- Verfahrensbereich: Einfuhr
20.08.2026: Ab November 2026 Verpflichtung zur Codierung
Seit Juli 2026 werden bei Kleinsendungen an Endverbraucher unter 150 Euro pauschale Zollabgaben pro Position beim Import aus dem Drittland fällig. Ergänzend hat die EU-Kommission mit der Delegierten Verordnung (EU) 2026/1022 vom 30. Juni 2026 Produktkennungen eingeführt.
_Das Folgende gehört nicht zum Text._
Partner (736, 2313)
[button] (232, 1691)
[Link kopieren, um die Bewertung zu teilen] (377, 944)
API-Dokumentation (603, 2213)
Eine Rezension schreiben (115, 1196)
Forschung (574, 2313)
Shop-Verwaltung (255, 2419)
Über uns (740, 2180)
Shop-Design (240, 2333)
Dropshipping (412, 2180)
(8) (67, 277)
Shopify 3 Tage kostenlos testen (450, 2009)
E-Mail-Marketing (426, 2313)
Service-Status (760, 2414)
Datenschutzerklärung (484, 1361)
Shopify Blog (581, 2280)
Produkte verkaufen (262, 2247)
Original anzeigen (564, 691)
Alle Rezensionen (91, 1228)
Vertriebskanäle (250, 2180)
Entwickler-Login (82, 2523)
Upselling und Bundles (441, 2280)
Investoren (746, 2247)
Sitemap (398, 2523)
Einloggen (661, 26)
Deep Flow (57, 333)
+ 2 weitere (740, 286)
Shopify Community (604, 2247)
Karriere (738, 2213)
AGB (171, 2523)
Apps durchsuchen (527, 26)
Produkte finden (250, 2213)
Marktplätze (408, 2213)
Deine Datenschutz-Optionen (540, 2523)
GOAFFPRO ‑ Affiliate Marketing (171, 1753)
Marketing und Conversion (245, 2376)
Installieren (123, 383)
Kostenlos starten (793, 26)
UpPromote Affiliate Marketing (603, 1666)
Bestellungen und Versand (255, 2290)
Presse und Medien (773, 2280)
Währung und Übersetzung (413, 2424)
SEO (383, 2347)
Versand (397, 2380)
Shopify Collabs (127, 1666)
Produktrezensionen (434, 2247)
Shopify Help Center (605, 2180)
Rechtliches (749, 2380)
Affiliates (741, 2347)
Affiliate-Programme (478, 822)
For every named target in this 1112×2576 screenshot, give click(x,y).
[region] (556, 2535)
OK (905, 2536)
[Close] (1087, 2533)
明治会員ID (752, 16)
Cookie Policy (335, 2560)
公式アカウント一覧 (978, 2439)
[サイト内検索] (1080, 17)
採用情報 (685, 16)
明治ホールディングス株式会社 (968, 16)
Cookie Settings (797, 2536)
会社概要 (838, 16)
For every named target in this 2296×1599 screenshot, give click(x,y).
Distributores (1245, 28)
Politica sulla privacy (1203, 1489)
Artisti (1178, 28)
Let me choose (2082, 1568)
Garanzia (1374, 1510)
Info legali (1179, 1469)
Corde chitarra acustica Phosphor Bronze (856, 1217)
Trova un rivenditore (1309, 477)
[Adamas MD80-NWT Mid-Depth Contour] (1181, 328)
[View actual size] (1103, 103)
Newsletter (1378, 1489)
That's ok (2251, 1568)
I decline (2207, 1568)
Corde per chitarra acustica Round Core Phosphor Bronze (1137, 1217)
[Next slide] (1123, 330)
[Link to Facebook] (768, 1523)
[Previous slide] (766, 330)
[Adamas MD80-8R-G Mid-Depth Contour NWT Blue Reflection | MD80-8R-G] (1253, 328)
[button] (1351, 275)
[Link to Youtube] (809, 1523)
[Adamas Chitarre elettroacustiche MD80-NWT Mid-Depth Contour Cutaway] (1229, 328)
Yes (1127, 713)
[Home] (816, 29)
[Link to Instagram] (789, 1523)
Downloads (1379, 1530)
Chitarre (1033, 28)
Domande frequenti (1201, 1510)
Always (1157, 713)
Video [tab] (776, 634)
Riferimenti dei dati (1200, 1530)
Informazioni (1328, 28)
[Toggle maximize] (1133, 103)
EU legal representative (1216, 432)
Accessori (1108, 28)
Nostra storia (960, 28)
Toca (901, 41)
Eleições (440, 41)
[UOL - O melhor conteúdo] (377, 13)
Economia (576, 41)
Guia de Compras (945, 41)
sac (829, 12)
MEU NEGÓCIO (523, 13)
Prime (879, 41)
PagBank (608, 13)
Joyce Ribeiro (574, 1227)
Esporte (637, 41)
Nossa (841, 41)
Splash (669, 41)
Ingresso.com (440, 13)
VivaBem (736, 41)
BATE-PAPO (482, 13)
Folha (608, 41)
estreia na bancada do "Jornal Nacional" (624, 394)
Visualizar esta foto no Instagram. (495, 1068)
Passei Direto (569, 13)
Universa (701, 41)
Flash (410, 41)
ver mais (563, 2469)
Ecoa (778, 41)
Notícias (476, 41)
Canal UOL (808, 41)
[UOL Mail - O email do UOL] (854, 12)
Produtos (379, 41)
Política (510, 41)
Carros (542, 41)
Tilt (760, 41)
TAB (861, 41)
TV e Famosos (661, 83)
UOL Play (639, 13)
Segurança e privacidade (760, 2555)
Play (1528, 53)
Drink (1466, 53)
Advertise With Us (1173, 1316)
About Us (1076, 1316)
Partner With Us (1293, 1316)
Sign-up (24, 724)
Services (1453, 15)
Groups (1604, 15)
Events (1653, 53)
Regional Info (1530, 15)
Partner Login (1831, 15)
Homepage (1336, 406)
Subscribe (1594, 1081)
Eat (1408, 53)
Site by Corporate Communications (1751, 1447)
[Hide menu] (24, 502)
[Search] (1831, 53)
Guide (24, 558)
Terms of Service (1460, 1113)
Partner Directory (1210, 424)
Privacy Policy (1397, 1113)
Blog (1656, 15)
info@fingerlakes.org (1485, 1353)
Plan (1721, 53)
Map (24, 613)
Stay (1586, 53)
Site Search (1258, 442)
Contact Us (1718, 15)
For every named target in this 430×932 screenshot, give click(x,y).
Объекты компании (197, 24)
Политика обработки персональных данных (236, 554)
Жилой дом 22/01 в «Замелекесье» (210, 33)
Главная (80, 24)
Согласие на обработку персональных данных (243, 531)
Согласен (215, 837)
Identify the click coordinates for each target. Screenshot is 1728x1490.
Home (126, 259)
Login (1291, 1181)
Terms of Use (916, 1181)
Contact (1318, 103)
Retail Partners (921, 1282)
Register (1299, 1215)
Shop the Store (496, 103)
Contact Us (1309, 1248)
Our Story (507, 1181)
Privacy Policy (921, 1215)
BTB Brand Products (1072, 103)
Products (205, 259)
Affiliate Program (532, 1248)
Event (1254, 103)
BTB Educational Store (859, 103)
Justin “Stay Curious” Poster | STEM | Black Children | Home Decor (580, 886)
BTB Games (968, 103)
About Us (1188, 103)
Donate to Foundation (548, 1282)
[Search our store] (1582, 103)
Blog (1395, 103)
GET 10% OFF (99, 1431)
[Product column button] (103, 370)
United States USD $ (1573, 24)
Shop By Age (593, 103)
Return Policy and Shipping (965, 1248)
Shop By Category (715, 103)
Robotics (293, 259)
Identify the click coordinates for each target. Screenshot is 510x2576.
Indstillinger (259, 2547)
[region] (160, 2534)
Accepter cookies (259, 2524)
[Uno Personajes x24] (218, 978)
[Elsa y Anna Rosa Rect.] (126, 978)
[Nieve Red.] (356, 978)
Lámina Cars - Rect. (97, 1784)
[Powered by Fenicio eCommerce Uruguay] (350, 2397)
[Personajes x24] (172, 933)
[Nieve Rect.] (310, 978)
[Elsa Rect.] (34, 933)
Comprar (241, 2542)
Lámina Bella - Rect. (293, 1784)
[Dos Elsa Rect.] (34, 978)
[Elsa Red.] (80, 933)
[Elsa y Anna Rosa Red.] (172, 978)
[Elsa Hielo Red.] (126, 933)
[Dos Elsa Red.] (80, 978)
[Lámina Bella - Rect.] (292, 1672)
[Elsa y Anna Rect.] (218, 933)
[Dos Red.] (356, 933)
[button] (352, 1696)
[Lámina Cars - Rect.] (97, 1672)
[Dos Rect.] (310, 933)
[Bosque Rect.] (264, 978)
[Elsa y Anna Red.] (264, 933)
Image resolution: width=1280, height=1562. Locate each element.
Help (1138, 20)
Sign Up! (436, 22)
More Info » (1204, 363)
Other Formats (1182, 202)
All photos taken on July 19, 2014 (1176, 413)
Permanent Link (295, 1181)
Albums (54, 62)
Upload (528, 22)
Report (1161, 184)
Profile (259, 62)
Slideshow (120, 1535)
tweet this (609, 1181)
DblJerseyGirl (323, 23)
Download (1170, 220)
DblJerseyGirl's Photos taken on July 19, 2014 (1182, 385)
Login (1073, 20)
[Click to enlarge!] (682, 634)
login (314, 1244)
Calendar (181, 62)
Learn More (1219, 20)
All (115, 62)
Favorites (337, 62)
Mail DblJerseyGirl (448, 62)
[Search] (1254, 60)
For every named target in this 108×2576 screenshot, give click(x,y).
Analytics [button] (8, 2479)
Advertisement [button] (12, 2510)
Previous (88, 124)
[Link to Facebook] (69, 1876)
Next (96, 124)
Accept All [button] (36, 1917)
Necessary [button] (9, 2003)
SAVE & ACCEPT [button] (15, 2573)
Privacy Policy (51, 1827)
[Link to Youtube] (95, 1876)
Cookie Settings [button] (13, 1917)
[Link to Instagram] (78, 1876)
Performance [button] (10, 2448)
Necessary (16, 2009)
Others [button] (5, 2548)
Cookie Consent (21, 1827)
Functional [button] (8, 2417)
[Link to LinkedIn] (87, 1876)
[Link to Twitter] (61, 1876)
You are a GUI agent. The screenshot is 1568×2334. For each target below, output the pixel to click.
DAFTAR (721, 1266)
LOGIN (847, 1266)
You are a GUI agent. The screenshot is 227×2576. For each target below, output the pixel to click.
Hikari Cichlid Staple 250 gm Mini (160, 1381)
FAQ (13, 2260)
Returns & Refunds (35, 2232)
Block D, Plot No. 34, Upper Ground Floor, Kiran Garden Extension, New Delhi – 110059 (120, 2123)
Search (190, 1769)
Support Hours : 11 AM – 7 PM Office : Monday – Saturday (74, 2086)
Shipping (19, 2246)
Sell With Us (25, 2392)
Spätestens ab 1. November 2026 müssen diese für jede Position gemeldet werden, wenn es sich um im Fernverkauf eingeführte Gegenstände handelt, die im Sinne von Artikel 14 Absatz 4 Nummer 2 der Mehrwertsteuersystem-Richtlinie verkauft werden. Dies gilt sowohl für Einfuhren über ATLAS Import als auch ATLAS-IMPOST.
Folgende Unterlagencodierungen stehen Ihnen ab sofort dazu zur Verfügung und können gemeldet werden:
- C127 Produktidentifikator des Handelsprodukts
- C128 Nicht standardisierte Produktkennung des Herstellers
- C129 Standardisierte Produktkennung des Herstellers
Sofern vorhanden, müssen alle drei Codierungen pro Position hinterlegt werden.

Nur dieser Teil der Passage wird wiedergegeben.